* _WHAT YOU ARE ASKED TO DO_:
Look through the listing below and report every line that contains "will".

▬▬▬▬▬▬▬▬▬▬

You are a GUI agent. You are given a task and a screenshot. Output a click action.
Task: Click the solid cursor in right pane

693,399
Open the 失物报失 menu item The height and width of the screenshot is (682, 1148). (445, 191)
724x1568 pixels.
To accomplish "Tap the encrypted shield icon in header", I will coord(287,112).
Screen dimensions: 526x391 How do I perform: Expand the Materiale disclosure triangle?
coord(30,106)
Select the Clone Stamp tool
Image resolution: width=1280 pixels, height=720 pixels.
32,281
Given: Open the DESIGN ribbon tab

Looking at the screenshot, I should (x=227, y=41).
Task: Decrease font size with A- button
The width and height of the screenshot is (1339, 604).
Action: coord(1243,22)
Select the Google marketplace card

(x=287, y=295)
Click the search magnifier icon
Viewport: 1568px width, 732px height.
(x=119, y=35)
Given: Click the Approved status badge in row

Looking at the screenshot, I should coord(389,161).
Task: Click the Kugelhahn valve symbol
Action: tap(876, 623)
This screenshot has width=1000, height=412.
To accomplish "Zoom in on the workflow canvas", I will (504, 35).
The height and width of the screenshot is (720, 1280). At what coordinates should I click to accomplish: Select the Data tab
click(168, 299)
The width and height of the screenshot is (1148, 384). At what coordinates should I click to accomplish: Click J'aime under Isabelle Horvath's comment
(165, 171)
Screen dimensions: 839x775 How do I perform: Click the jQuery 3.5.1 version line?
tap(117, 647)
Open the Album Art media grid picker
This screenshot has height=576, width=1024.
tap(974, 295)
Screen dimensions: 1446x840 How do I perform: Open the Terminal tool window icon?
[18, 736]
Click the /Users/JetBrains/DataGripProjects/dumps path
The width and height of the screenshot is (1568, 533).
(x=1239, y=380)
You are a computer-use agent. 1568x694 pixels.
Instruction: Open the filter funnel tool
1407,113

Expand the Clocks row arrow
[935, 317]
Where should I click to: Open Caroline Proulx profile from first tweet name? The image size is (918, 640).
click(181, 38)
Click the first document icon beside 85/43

▬▬▬▬▬▬▬▬▬▬

* _RESULT OF THE TASK_:
To accomplish "Tap the encrypted shield icon in header", I will coord(287,112).
To accomplish "Zoom in on the workflow canvas", I will (504, 35).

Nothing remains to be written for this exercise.